Quando accediamo allo store di uno smartphone, che sia il PlayStore di Android o l’App Store di Apple, i giochi che troviamo sono di tre categorie economiche. Ci sono i giochi che paghiamo una volta sola e restano nella nostra disponibilità (una licenza perpetua all’uso), quelli freemium (ovvero quelli gratuiti nei quali devi pagare per personalizzare il personaggio o sbloccare livelli difficili), e quelli gratis (per i quali non paghi alcun obolo ma, spesso e malvolentieri, subisci vessazioni pubblicitarie a gogò).
Messa così, sembra tutto molto chiaro e tranquillizzante. Ma, pensiamoci un attimo, esiste davvero il concetto di gratuito in rete e negli app store che tanto spesso frequentiamo? Quando scarichiamo un gioco gratuito, siamo sicuri di non fornire nulla in cambio?
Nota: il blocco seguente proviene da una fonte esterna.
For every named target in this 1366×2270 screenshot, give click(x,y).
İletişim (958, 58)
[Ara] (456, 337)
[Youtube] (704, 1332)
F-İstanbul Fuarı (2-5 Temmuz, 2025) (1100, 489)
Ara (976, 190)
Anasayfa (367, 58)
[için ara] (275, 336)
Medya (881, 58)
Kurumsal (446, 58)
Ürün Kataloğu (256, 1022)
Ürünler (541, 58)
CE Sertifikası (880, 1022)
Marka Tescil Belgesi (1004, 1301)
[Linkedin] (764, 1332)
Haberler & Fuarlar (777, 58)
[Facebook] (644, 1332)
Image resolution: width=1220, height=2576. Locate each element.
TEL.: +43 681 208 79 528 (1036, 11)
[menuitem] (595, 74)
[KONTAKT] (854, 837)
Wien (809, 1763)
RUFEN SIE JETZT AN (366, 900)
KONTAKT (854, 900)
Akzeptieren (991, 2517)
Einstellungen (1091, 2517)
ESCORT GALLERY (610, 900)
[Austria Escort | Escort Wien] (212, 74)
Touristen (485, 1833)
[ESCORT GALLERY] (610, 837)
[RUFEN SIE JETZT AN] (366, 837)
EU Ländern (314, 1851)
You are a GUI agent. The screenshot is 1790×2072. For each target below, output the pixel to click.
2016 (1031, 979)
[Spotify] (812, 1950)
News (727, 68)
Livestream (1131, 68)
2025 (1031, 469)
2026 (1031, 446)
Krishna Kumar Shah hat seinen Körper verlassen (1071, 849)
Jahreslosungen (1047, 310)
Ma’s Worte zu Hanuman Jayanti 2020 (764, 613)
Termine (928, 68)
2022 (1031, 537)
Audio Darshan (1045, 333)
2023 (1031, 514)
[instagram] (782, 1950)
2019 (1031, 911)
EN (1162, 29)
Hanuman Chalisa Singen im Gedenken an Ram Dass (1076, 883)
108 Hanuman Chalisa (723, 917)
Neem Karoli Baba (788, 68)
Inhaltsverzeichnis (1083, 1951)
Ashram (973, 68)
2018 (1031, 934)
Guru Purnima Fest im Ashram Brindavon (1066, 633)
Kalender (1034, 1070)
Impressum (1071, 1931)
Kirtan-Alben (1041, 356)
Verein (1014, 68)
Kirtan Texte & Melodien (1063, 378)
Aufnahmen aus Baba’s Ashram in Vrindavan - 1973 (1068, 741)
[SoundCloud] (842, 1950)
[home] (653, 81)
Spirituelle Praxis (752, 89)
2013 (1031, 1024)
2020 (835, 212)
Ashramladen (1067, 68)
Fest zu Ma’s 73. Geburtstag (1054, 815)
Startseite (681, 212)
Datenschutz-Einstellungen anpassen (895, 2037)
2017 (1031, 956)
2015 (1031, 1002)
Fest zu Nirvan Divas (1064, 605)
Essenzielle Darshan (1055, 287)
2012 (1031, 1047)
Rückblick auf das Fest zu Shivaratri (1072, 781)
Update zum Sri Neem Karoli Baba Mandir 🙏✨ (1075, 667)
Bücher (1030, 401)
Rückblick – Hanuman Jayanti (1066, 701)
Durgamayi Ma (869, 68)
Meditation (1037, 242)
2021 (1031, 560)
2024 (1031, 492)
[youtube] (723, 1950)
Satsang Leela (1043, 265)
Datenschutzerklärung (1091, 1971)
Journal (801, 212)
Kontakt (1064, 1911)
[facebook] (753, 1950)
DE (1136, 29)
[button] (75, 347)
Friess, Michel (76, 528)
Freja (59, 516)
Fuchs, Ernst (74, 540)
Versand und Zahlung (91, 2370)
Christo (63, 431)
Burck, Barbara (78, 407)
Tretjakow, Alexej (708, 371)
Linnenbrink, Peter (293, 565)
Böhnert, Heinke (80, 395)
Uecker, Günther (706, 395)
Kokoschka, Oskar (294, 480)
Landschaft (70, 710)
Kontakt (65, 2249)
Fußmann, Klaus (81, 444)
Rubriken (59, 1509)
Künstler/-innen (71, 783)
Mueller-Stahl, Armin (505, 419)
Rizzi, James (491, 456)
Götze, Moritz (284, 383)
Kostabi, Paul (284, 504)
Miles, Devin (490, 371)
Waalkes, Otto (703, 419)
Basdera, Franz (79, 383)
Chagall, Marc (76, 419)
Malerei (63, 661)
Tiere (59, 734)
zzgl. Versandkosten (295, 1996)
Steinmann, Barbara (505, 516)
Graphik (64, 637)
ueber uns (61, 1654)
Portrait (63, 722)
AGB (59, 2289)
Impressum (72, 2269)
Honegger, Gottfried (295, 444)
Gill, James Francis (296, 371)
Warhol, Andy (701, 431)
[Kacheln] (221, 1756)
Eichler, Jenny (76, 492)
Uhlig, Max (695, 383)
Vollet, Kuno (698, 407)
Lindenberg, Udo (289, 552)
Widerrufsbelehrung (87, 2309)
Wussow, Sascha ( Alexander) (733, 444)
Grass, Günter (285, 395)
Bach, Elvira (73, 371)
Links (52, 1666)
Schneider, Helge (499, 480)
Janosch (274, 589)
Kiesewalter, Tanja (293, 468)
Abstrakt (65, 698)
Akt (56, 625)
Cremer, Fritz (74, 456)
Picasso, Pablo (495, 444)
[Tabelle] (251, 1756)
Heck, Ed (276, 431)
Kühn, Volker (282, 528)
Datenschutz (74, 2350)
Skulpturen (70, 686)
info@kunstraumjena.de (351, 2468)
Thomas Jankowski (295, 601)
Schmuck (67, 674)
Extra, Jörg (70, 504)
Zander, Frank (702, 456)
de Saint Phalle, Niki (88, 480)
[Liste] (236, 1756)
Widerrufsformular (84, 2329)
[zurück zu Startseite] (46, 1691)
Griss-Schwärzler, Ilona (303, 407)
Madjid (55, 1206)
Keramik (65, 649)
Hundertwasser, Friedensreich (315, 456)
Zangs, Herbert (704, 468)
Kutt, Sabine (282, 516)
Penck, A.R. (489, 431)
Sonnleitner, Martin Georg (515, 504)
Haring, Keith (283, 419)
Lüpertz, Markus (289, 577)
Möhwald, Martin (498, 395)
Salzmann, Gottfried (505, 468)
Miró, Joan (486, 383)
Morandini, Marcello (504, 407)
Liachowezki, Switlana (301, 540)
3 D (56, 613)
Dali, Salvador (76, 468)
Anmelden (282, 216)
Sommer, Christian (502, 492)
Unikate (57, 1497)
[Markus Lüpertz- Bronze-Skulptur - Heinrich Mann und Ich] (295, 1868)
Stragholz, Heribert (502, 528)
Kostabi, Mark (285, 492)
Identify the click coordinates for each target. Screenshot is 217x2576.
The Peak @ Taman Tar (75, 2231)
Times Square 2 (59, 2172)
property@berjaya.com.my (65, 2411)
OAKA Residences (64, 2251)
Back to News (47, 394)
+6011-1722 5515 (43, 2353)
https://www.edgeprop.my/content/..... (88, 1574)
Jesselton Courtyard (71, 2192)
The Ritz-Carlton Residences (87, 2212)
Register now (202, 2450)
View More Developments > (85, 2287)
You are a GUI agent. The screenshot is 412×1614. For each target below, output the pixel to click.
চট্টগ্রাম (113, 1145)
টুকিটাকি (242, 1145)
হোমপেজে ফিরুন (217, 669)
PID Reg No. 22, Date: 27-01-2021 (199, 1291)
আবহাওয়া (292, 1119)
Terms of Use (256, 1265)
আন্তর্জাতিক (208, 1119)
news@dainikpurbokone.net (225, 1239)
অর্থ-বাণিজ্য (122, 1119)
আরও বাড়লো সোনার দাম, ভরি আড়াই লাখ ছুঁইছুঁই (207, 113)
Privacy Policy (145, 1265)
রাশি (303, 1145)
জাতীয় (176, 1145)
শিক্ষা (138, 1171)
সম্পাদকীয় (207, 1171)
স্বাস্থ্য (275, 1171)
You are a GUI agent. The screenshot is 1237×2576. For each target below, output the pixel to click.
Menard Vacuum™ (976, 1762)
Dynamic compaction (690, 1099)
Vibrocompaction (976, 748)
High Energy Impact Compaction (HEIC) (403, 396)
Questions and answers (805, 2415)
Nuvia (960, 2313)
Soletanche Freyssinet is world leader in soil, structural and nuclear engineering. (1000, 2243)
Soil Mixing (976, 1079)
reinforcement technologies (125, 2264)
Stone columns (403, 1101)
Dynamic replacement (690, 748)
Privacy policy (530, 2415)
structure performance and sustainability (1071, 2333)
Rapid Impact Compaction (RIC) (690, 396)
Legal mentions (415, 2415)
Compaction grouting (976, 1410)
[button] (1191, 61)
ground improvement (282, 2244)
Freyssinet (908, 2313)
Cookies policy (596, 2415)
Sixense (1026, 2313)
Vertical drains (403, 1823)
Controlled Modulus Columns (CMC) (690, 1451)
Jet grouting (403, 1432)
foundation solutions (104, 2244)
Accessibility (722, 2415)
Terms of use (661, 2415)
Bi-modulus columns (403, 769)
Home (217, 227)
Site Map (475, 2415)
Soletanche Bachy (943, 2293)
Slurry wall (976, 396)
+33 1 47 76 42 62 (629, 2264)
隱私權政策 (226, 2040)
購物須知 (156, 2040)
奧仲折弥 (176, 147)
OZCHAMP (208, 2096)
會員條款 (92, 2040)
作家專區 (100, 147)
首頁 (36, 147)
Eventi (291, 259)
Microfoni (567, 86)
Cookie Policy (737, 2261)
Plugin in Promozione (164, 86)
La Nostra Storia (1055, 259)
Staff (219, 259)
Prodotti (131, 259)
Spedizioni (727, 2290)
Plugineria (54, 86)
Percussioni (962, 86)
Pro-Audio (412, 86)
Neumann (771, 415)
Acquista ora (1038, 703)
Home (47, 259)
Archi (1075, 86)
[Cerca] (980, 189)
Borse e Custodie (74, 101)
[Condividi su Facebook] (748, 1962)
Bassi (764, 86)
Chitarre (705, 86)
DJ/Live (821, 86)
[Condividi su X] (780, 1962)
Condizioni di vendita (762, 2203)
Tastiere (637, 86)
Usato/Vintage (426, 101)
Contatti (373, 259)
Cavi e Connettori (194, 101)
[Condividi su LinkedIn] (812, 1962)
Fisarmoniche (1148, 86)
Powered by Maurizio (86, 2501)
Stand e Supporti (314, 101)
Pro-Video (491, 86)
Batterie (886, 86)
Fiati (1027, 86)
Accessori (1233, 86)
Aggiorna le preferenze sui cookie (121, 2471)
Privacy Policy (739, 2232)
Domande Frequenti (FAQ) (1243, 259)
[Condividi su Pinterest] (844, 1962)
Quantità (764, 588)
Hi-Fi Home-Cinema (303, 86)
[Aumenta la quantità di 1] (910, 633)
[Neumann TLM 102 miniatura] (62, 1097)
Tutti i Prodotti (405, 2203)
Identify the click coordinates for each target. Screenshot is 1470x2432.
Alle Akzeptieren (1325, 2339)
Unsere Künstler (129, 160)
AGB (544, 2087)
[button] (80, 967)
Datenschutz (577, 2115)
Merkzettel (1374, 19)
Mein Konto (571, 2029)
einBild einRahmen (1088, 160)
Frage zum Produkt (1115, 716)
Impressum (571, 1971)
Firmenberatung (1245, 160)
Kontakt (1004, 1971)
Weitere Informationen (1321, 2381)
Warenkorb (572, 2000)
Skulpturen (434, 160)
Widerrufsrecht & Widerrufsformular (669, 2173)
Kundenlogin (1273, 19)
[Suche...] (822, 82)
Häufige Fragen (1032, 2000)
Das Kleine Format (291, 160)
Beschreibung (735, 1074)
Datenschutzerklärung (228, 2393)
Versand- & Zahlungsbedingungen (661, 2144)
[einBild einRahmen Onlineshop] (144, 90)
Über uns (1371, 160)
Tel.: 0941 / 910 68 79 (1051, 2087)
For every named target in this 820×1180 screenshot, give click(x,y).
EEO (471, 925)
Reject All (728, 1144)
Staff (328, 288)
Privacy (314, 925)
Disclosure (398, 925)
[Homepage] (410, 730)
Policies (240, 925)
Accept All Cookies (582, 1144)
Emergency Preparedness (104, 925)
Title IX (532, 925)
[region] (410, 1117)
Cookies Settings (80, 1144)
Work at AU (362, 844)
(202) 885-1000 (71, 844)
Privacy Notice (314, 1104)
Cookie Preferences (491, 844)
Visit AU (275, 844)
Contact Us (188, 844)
Molte risposte, in tal senso, sono state fornire da un anonimo programmatore di videogame alla rivista online “Toucharcade” e sono di quelle da far “rizzare” i capelli in testa. Letteralmente. Il programmatore in questione ha spiegato di aver lavorato ai videogame dal tempo della nascita dell’App Store di Apple quando, assieme a dei colleghi, sviluppo’ alcuni dei primi giochi arcade di quello Store.
Il dilemma del team di cui faceva parte era “non è che, facendo dei livelli troppo difficili, perderemo il giocatore?”. Onde trovar soddisfazione al quesito, si pensò di includere un file tracciante nei giochi che rilevasse informazioni banalissime come ad esempio “quante vite ha perso il tuo avatar, quante munizioni ha sparato, quante volte ha ripetuto un livello etc”: in questo modo si poteva aggiornare il livello di difficoltà di gioco che, improvvisamente, diventava superabile.
Anche questo, in verità è un po’ inquietante. Ma è il meno. Proseguiamo. Lo sviluppatore in questione, nella sua intervista, afferma che i suoi capi gli avevano spesso chiesto maggiori informazioni sugli utenti in modo da incrementare la popolarità dei giochi, da spingere altre persone a scaricarli o a comprarne delle espansioni a pagamento. E qui iniziò, la “mietitura” vera e propria dei dati dai giocatori inconsapevoli.
La cosa, poi, assunse proporzioni spaventose con l’avvento di Facebook e la creazione dei primi tormentoni videoludici su questo noto social. Da allora si poterono acquisire dati quali l’IP di una persona che permetteva di sapere dove si trovasse: con l’IP delle persone con cui giocava più spesso era anche possibile risalire alla sua vera rete di amicizie, al di là dei contatti ammessi nel network.
Tutto qui? No. Nel caso una persona, all’interno di un gioco, scegliesse elementi non riconducibili alla nazionalità rilevata dal suo IP, se ne poteva dedurre che meditasse una vacanza, un trasferimento all’estero o una semplice voglia di imparare una lingua straniera. Tutti dati che, poi, si traducevano in offerte mirate che venivano presentate agli utenti, definiti “whale” (balene da prendere all’amo), i quali erano soliti investire più fondi in acquisti digitali e virtuali.
Non dimentichiamo, poi, i dati dei giochi ai quali ci si logga dopo aver creato un proprio profilo: si inserisce il sesso e l’età che, rispetto agli altri dati anagrafici spesso falsi, hanno sempre un grande fondo di verità e che, quindi, risultano essere preziosissimi a scopo pubblicitario per preparare offerte mirate.
Morale della favola? L’anonimo programmatore conclude che “niente è davvero gratis” e che se si gioca a titoli free o freemium si può star sicuri che qualcuno saprà dove vivi, cosa ti piace, dove lavori e quanto guadagni, a chi tieni di più e le tue preferenze politiche o religiose. E le userà, in qualche modo, per “gabbarti”.
L’unico modo per evitare questo scenario un po’ alla Matrix è quello di giocare a titoli a pagamento nei quali è già chiaro subito quello che dai all’altra persona in cambio di ciò che acquisti. Sarà anche un consiglio un po’ di parte ma che sia ispirato al buon senso è altrettanto indiscutibile. Non trovate?